Last week, a brand new smartphone concept was released at a conference in Washington. But this was by no means a consumer conference. The show was the Association for Unmanned Vehicle Systems International (AUVSI) expo, a non-profit organisation specialising in unmanned systems and robotics.
FLIR, the company behind the ‘big reveal’ at AUVSI, demonstrated its brainwave for a special iPhone cover that could bring thermal heat imaging technology to consumers’ mobile phones. With the FLIR device strapped on to an iPhone, it will be possible to spot a person from 300 yards away in the dark, bringing fundamental military technology straight to your fingertips. Quite what you’d be doing with this tech, other than stalking someone in the middle of the night, is another matter.
And that’s where the debate sets in – can we class this as an ‘innovative smartphone concept’? Or just something that’s attempting to tie itself to a flourishing and prosperous market for the sake of it?
Technology can often be wrongfully stamped as being ‘innovative’, when in reality it’s just been created for the sake of a new invention. Some might say that if a product or gadget doesn’t really have a clear user requirement – such as the FLIR case or Samsung’s ‘flexible screen’ – it might struggle to stand up as an innovative and unique feature for consumers.

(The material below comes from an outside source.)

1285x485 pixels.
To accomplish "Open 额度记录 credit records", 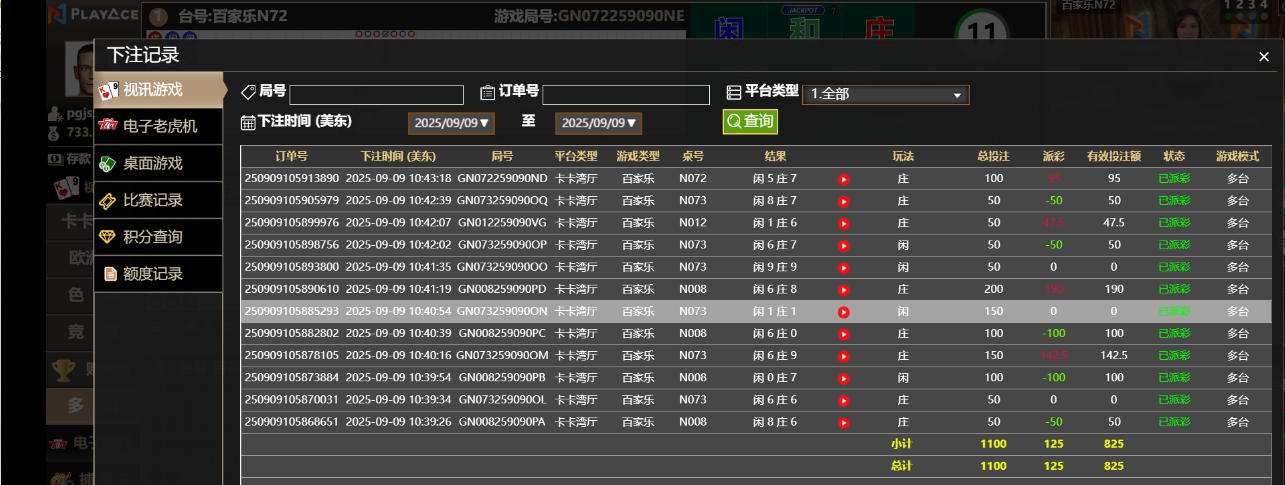I will (x=158, y=274).
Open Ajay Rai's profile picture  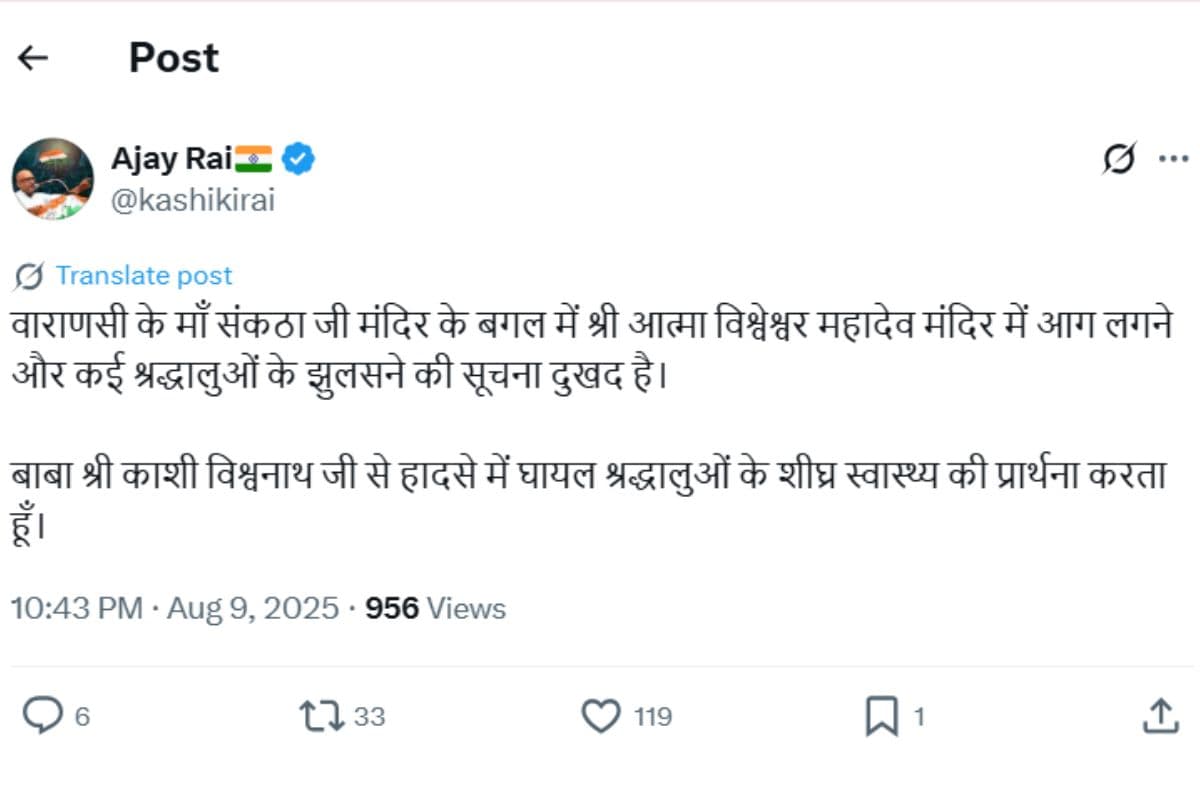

Despite this, it’s still common practice for industries outside of the mobile market to deliver innovative concepts that successfully utilise smartphone technology. The medical industry is a good example of this, understanding how portable devices such as iPhones can also host imaging technology – such as ultrasounds and X-rays – to save lives in third world countries.
Perhaps the medical industry can stand above the rest when it comes to consumers judging what’s truly innovative. It’s much easier for us to accept something as pioneering – even if it’s still in concept phase – when it has a meaningful purpose, such as preventing death. Smartphone cases that let us see in the dark are understandably going to need a little more convincing.
However, a key element of innovation is to freshen our minds and revitalise our experiences. And this isn’t easy when a product is still in development stage – an idea that is floating, static in the air and located in limbo. Can we truly tell this is going to happen before we’ve even used a phone with these features readily available?
‘State-of-the-art’ smartphone concepts, including 3D, imaging or even augmented reality, will be hitting our devices over the next few years. It may be that consumers can only determine a product’s true innovation after it has been placed directly into their hands.